Riporto dal bollettino dell’Università di Trento questo testo di Salvatore Abruzzese scritto dopo che Raymond aveva tenuto in quella università una lezione su “Il relativismo nei valori”
1. Salvatore Abruzzese: Raymond Boudon e i valori. Il sociologo francese ospite a Trento
L’interesse per Raymond Boudon deriva solo in parte dalle opere che ha scritto. La sua proposta dell’individualismo metodologico potrebbe essere schematicamente riassunta nella necessità per la ricerca sociologica di riconoscere all’attore sociale quei margini di interpretazione della situazione così come questa gli si presenta nel contesto sociale, e con le possibilità di soluzione che gli sono offerte dalla struttura che la caratterizza. Riconoscere tuttavia all’individuo dei margini di autonomia nell’interpretazione della situazione, vuol dire ammettere l’impossibilità di ridurre la sociologia alla sola conoscenza dei condizionamenti sociali. Questi, pur restando presenti, cessano di essere il nocciolo della comprensione sociologica. La sociologia studia sì la coercizione delle strutture sociali – comunque intese – sui singoli soggetti, ma solo in quanto elementi del contesto che non bloccano il comportamento dei singoli soggetti sociali nella situazione specifica in cui sono inseriti. I fenomeni sociali perdono così la loro caratteristica di fatti, non sono cioè un dato “esterno e coercitivo” rispetto all’agire dei singoli attori, bensì la sommatoria delle azioni sociali di questi ultimi, azioni la cui logica deve essere compresa attraverso un percorso analitico che ricostruisce tanto i condizionamenti del contesto (environnement) quanto le caratteristiche della struttura del sistema di interdipendenza. La presa di posizione di Boudon è tanto più dirompente quanto più non parte da assunti di carattere ontologico, né da presupposti normativi, ma si appoggia su di una nutrita serie di ricerche empiriche, svolte in gran parte nel mondo anglosassone, ricerche delle quali mostra la fecondità una volta rilette nella chiave dell’individualismo metodologico.

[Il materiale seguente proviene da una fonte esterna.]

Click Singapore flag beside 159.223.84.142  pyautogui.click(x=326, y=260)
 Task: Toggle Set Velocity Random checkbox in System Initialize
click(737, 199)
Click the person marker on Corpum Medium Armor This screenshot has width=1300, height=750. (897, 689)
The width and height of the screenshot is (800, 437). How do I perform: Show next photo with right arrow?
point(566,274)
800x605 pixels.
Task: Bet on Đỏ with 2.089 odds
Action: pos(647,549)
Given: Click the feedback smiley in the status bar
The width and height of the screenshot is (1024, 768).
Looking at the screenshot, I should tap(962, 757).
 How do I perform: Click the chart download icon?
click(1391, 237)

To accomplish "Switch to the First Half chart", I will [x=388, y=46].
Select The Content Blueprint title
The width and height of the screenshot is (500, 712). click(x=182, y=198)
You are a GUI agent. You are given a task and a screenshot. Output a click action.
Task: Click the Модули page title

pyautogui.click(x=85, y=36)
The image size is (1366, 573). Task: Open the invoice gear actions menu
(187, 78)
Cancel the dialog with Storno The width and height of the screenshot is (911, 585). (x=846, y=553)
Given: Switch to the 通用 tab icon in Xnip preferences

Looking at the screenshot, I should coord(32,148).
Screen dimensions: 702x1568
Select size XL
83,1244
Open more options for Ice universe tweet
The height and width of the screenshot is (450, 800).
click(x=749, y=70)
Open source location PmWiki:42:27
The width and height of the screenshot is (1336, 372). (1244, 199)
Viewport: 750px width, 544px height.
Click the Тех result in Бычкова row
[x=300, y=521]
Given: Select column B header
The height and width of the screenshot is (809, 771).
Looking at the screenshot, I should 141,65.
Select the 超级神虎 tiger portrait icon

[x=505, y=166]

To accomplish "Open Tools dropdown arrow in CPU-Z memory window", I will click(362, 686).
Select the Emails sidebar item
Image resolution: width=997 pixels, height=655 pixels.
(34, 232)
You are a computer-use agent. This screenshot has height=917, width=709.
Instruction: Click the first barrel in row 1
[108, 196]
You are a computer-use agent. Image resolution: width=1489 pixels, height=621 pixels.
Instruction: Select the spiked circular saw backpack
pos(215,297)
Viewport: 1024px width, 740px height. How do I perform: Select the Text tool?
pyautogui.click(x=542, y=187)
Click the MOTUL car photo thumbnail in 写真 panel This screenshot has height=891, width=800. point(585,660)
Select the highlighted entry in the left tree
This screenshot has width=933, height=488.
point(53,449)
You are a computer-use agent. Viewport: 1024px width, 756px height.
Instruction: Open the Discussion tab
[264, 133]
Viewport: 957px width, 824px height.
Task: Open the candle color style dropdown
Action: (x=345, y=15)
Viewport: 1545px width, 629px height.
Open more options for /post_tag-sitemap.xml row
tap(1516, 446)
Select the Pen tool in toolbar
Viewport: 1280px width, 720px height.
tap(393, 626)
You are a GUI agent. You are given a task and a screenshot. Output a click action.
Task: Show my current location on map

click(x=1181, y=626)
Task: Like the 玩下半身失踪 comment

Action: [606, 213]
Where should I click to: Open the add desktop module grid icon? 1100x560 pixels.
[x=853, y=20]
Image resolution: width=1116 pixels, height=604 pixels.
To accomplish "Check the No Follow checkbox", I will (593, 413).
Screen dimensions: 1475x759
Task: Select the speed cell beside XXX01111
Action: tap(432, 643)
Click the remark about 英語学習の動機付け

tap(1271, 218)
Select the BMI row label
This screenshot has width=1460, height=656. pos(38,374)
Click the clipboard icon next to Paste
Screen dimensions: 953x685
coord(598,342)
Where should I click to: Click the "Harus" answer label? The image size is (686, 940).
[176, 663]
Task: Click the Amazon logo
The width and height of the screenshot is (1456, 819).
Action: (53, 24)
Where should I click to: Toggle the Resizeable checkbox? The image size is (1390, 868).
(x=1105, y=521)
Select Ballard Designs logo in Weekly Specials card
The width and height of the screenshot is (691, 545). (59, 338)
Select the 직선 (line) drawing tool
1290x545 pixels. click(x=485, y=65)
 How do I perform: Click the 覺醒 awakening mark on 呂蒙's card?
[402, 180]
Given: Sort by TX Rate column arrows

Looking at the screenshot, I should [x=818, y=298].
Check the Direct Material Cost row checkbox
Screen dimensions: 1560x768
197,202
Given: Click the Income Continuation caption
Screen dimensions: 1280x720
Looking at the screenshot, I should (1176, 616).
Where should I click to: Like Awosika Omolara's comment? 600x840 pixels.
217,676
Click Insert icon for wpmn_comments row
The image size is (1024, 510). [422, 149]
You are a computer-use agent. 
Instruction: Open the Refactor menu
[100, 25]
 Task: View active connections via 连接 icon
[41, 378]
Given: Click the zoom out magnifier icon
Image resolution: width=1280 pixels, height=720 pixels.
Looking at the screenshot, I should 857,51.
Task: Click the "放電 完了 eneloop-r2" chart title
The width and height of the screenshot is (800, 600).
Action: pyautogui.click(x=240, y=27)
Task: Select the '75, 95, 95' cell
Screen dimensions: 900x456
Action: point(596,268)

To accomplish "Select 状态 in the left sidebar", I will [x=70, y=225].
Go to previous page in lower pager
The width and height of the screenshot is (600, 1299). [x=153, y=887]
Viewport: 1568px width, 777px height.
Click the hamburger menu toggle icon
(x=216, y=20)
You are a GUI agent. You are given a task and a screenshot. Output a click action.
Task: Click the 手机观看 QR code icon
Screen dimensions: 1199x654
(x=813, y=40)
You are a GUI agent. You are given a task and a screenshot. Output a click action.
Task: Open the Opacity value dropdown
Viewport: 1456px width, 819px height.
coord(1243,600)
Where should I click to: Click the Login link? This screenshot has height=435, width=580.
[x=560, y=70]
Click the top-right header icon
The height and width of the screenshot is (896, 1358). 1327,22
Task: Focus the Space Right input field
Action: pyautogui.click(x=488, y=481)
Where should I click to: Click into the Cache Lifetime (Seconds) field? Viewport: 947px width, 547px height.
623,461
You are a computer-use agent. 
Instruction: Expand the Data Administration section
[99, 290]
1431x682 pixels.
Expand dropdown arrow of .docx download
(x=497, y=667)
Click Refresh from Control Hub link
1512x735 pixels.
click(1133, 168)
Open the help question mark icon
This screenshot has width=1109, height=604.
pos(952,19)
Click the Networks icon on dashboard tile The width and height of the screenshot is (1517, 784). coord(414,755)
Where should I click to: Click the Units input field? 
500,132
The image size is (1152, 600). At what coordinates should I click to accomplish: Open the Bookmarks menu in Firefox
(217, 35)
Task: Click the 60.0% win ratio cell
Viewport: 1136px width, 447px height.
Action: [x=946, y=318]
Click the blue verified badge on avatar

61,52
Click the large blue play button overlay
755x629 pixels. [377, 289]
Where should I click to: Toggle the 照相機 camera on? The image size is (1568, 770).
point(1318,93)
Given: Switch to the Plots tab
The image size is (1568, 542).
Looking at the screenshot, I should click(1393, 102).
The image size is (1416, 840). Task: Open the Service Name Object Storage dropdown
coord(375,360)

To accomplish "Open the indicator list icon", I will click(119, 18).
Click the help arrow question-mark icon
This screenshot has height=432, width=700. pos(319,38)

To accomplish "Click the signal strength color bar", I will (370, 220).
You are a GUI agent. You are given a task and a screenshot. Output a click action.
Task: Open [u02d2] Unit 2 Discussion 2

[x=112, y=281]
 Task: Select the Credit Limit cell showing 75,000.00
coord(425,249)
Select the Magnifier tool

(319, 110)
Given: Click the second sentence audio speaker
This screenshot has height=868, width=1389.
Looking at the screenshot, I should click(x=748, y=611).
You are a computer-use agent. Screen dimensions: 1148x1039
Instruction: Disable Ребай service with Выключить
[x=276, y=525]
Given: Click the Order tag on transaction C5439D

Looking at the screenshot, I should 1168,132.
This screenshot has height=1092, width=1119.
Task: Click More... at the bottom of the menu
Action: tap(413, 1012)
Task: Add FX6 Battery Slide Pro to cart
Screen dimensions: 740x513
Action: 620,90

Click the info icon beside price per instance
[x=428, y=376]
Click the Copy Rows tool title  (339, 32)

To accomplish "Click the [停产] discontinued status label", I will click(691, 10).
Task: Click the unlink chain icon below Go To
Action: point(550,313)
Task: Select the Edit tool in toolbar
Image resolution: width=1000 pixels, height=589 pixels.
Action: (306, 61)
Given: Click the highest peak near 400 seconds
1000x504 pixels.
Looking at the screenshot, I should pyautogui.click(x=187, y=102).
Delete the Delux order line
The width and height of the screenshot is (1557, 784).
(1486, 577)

Ne consegue che Boudon non è affatto un assertore della libertà del soggetto dinanzi ai condizionamenti sociali, bensì un sostenitore, su di un piano puramente metodologico, della necessità di mettere in bilancio l’autonomia relativa ma inaggirabile della quale il soggetto gode e che sola permette di comprenderne l’agire sociale una volta rintracciati vincoli e condizionamenti sociali.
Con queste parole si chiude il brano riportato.